From the line containing "The height and" to the final line of the entries, every line is to be reproduced exactly; no other line belongs in the output.

Entries taken from a collection:
Segment Open

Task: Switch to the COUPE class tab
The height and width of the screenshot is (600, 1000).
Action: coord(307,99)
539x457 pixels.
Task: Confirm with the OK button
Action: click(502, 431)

Segment Closed

*WRITTEN SOLUTION*
The height and width of the screenshot is (600, 1000).
Action: coord(307,99)
539x457 pixels.
Task: Confirm with the OK button
Action: click(502, 431)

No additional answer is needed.